## Job:
Swap "dropdown" for "drop-down" everywhere it occurs in the lines below, and give the lines again with nothing else changed.

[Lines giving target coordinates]
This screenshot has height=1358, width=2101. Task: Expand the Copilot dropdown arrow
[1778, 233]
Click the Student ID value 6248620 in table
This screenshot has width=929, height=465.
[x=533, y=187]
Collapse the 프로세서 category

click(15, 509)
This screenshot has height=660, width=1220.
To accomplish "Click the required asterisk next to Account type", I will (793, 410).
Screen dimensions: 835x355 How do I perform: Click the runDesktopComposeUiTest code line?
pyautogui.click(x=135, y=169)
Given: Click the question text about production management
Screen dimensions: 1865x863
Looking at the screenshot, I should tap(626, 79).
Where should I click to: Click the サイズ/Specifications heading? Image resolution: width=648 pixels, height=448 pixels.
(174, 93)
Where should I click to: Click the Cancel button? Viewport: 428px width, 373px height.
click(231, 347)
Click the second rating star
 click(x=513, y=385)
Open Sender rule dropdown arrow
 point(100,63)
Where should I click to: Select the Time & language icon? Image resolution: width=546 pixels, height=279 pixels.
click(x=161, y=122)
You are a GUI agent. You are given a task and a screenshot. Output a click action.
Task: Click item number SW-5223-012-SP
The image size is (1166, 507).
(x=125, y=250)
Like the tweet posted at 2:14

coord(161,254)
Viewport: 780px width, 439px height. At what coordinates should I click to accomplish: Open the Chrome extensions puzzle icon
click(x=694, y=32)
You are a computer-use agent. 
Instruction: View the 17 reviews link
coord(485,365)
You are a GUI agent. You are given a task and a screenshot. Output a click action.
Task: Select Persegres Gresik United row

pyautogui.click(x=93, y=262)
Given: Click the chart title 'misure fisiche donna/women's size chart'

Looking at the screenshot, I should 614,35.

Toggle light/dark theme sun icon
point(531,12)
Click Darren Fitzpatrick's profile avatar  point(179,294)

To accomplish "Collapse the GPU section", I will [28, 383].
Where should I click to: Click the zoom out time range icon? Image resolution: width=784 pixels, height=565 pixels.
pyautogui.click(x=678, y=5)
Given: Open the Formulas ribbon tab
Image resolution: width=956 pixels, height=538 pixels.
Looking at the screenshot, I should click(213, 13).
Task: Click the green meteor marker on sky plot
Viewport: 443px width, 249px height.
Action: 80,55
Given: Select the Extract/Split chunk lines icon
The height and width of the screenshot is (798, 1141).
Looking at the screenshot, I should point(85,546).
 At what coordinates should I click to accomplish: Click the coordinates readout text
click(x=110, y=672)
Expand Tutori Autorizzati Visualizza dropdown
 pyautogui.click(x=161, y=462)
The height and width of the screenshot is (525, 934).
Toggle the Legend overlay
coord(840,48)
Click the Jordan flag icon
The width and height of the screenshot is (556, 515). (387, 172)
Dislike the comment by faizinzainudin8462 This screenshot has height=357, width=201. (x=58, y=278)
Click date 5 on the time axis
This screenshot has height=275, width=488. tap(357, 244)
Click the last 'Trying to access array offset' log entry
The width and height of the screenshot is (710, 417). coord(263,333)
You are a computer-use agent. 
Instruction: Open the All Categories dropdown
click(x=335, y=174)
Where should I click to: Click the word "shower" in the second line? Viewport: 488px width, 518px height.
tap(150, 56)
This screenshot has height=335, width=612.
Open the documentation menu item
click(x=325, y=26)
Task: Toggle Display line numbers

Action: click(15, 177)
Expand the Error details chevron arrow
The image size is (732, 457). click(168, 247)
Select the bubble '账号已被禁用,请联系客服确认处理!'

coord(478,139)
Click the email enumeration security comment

## Reply to the exercise:
This screenshot has height=1358, width=2101. Task: Expand the Copilot drop-down arrow
[1778, 233]
Click the Student ID value 6248620 in table
This screenshot has width=929, height=465.
[x=533, y=187]
Collapse the 프로세서 category

click(15, 509)
This screenshot has height=660, width=1220.
To accomplish "Click the required asterisk next to Account type", I will (793, 410).
Screen dimensions: 835x355 How do I perform: Click the runDesktopComposeUiTest code line?
pyautogui.click(x=135, y=169)
Given: Click the question text about production management
Screen dimensions: 1865x863
Looking at the screenshot, I should tap(626, 79).
Where should I click to: Click the サイズ/Specifications heading? Image resolution: width=648 pixels, height=448 pixels.
(174, 93)
Where should I click to: Click the Cancel button? Viewport: 428px width, 373px height.
click(231, 347)
Click the second rating star
 click(x=513, y=385)
Open Sender rule drop-down arrow
 point(100,63)
Where should I click to: Select the Time & language icon? Image resolution: width=546 pixels, height=279 pixels.
click(x=161, y=122)
You are a GUI agent. You are given a task and a screenshot. Output a click action.
Task: Click item number SW-5223-012-SP
The image size is (1166, 507).
(x=125, y=250)
Like the tweet posted at 2:14

coord(161,254)
Viewport: 780px width, 439px height. At what coordinates should I click to accomplish: Open the Chrome extensions puzzle icon
click(x=694, y=32)
You are a computer-use agent. 
Instruction: View the 17 reviews link
coord(485,365)
You are a GUI agent. You are given a task and a screenshot. Output a click action.
Task: Select Persegres Gresik United row

pyautogui.click(x=93, y=262)
Given: Click the chart title 'misure fisiche donna/women's size chart'

Looking at the screenshot, I should 614,35.

Toggle light/dark theme sun icon
point(531,12)
Click Darren Fitzpatrick's profile avatar  point(179,294)

To accomplish "Collapse the GPU section", I will [28, 383].
Where should I click to: Click the zoom out time range icon? Image resolution: width=784 pixels, height=565 pixels.
pyautogui.click(x=678, y=5)
Given: Open the Formulas ribbon tab
Image resolution: width=956 pixels, height=538 pixels.
Looking at the screenshot, I should click(213, 13).
Task: Click the green meteor marker on sky plot
Viewport: 443px width, 249px height.
Action: 80,55
Given: Select the Extract/Split chunk lines icon
The height and width of the screenshot is (798, 1141).
Looking at the screenshot, I should point(85,546).
 At what coordinates should I click to accomplish: Click the coordinates readout text
click(x=110, y=672)
Expand Tutori Autorizzati Visualizza drop-down
 pyautogui.click(x=161, y=462)
The height and width of the screenshot is (525, 934).
Toggle the Legend overlay
coord(840,48)
Click the Jordan flag icon
The width and height of the screenshot is (556, 515). (387, 172)
Dislike the comment by faizinzainudin8462 This screenshot has height=357, width=201. (x=58, y=278)
Click date 5 on the time axis
This screenshot has height=275, width=488. tap(357, 244)
Click the last 'Trying to access array offset' log entry
The width and height of the screenshot is (710, 417). coord(263,333)
You are a computer-use agent. 
Instruction: Open the All Categories drop-down
click(x=335, y=174)
Where should I click to: Click the word "shower" in the second line? Viewport: 488px width, 518px height.
tap(150, 56)
This screenshot has height=335, width=612.
Open the documentation menu item
click(x=325, y=26)
Task: Toggle Display line numbers

Action: click(15, 177)
Expand the Error details chevron arrow
The image size is (732, 457). click(168, 247)
Select the bubble '账号已被禁用,请联系客服确认处理!'

coord(478,139)
Click the email enumeration security comment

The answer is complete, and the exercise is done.